(RECORDS)
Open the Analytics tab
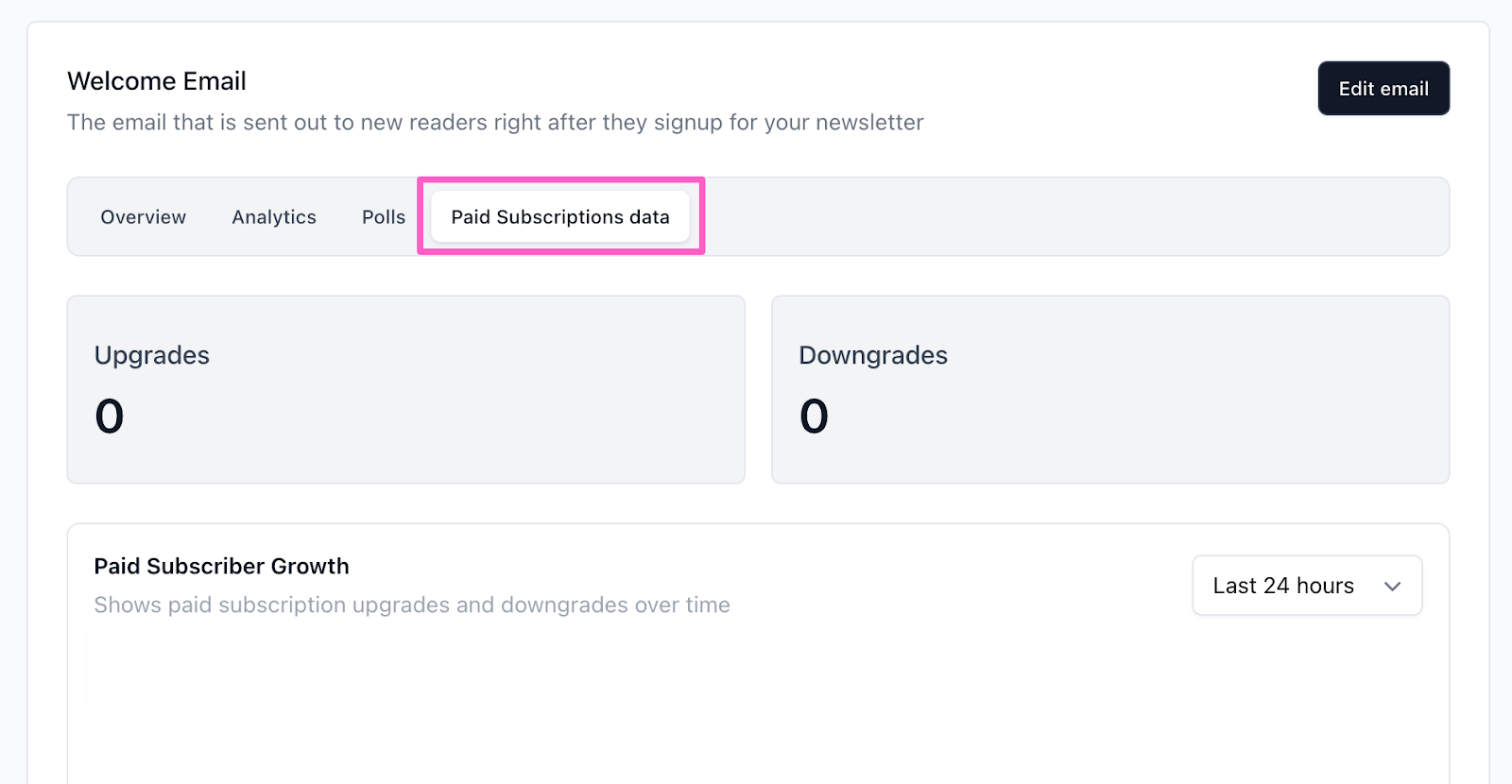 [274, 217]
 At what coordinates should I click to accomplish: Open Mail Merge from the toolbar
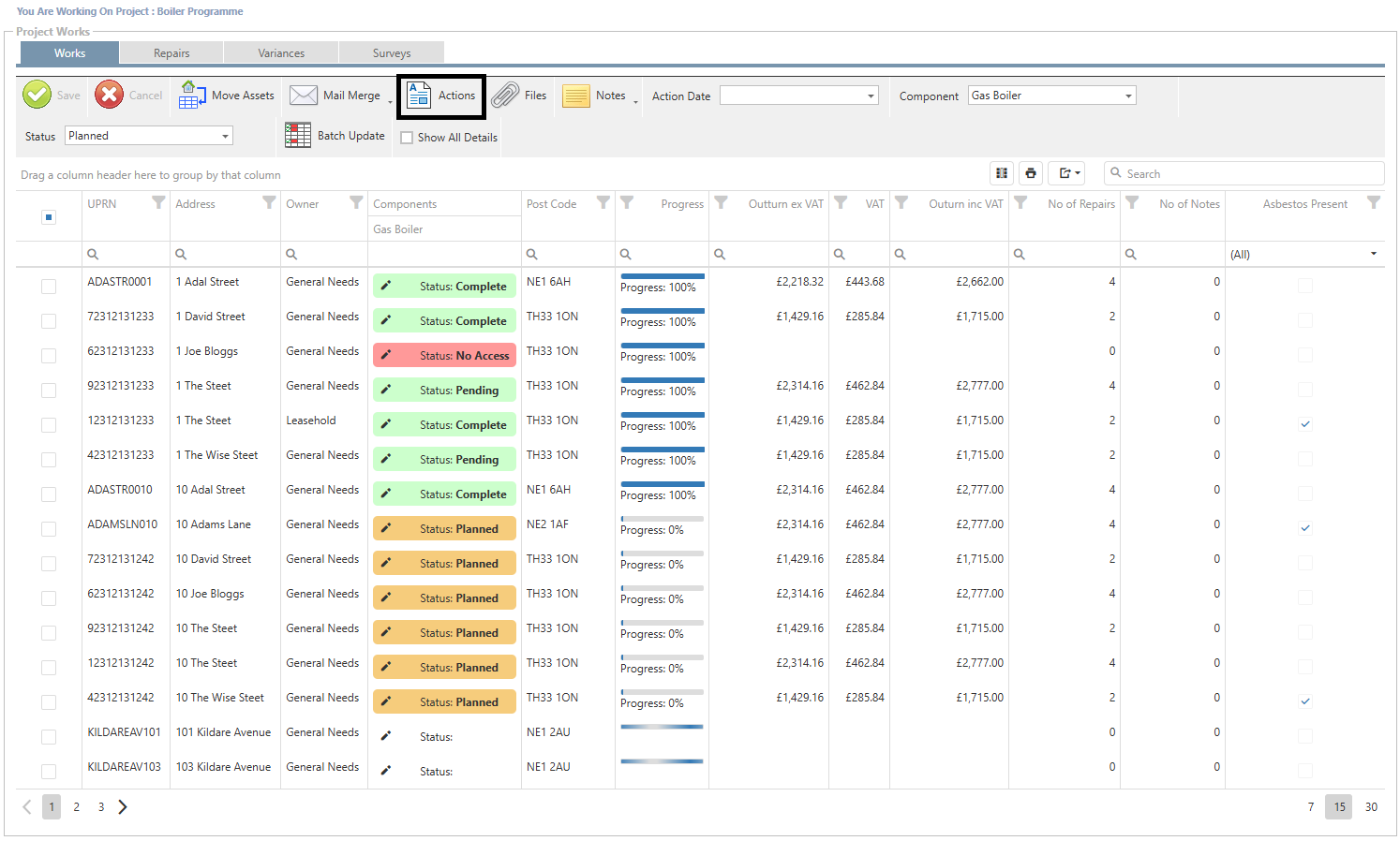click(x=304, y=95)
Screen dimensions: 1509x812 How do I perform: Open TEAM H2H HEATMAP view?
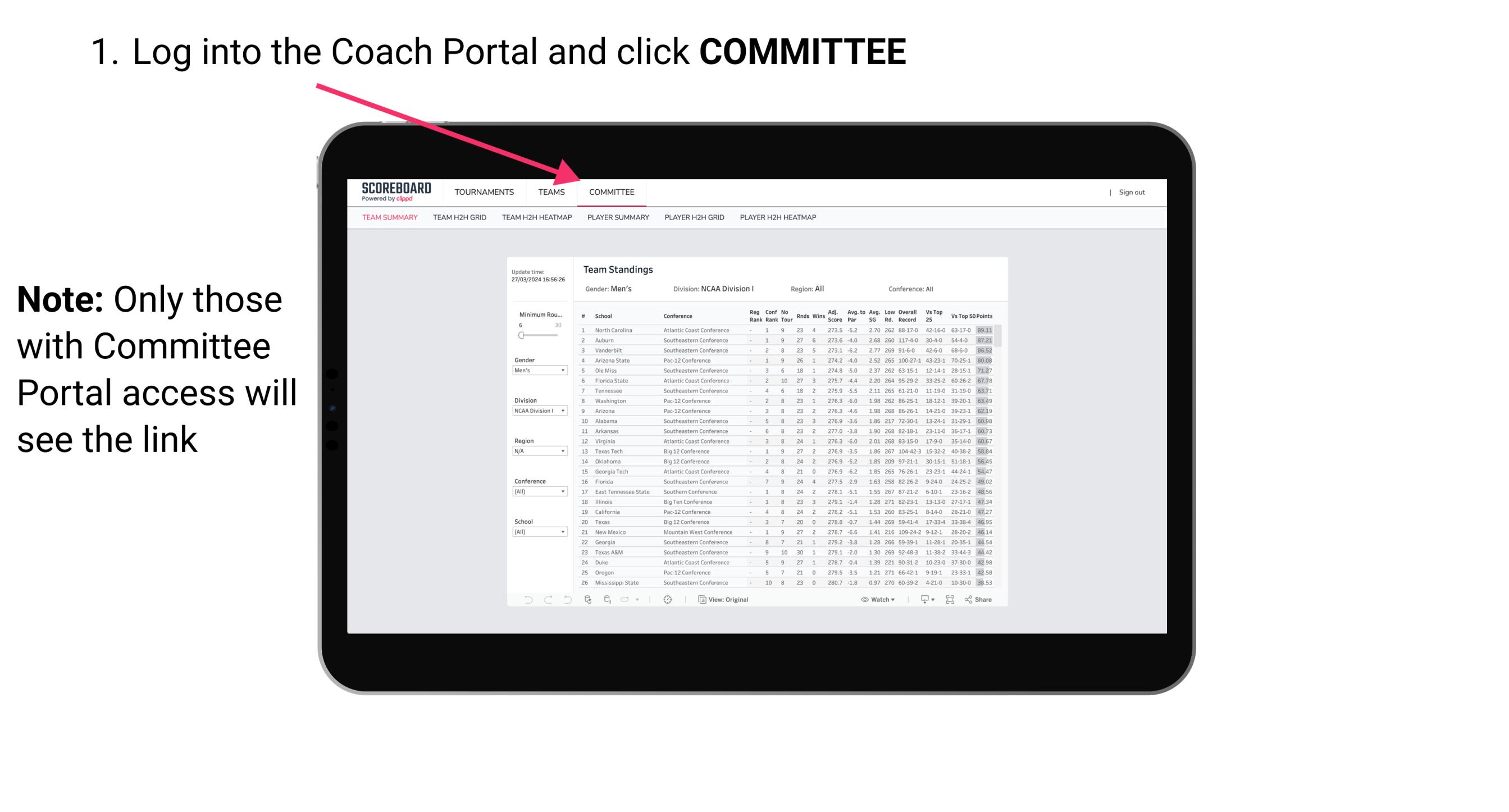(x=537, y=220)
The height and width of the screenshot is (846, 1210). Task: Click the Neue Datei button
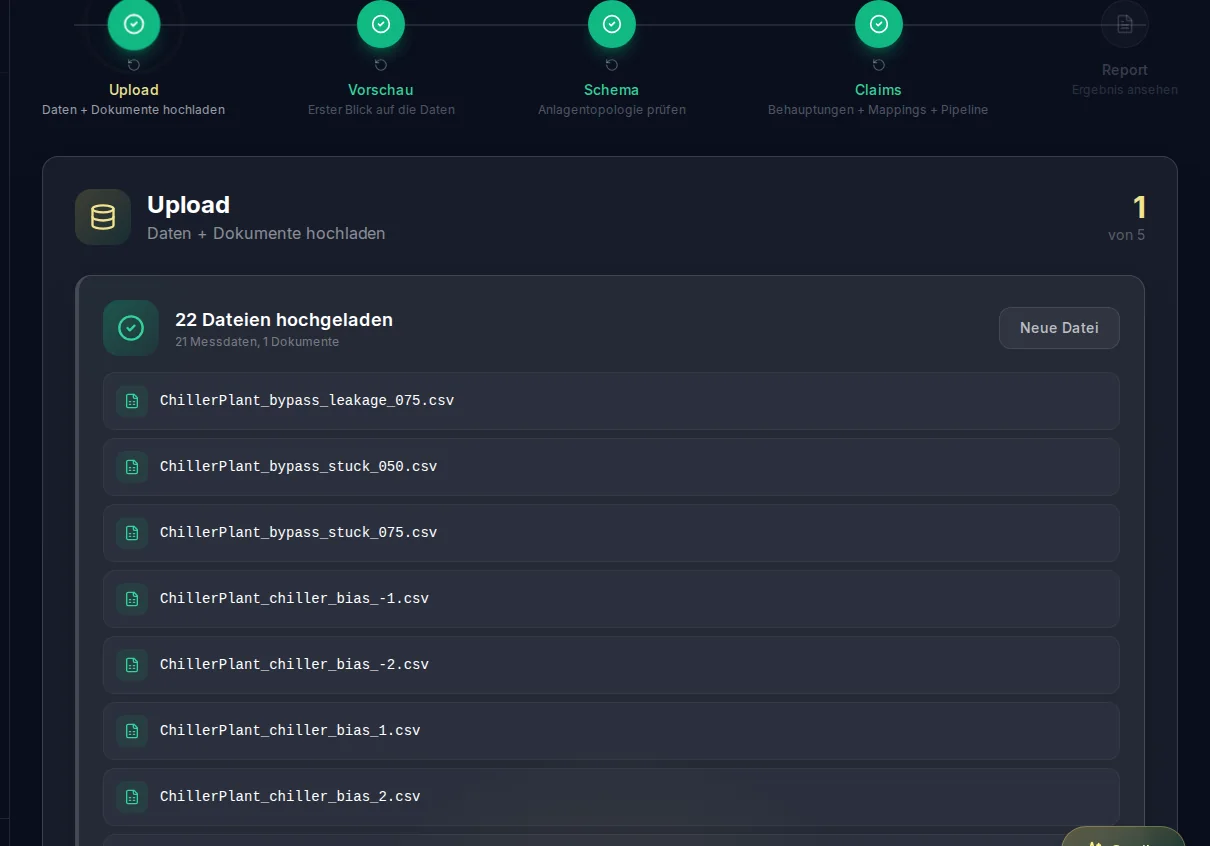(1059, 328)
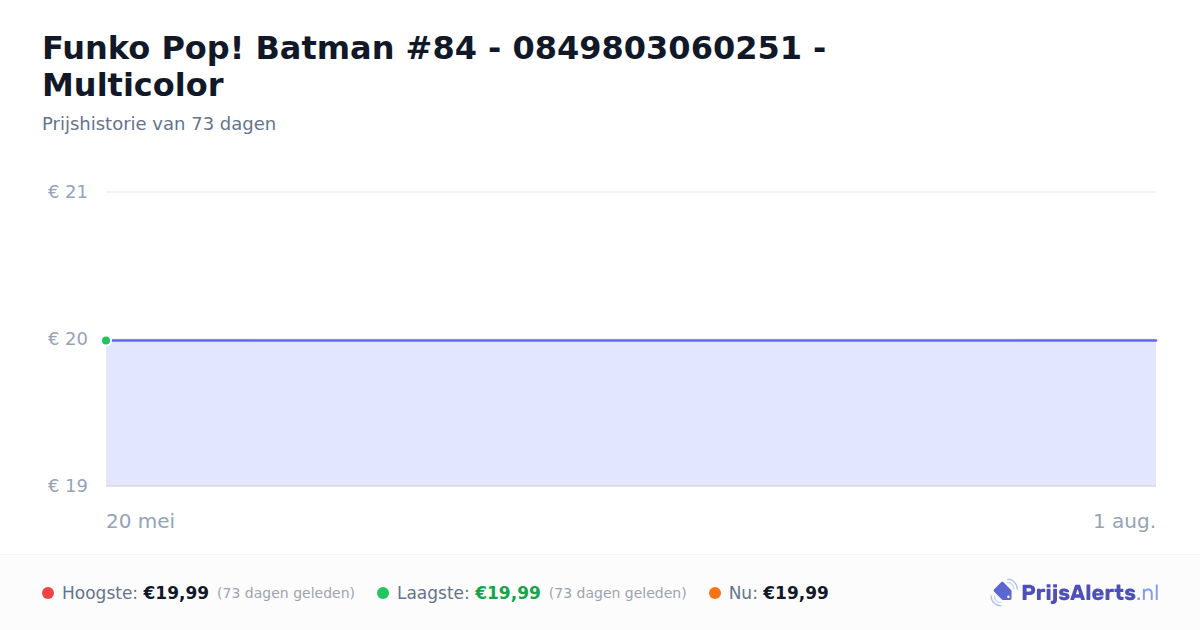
(End RECORDS)
◆ ABOUT THIS EXERCISE
All entries are to be retyped exactly. Omit any embedded images.

◆ RESPONSE TO THIS EXERCISE
Open the Analytics tab
 [274, 217]
 At what coordinates should I click to accomplish: Open Mail Merge from the toolbar
click(x=304, y=95)
Screen dimensions: 1509x812 How do I perform: Open TEAM H2H HEATMAP view?
(x=537, y=220)
The height and width of the screenshot is (846, 1210). Task: Click the Neue Datei button
(1059, 328)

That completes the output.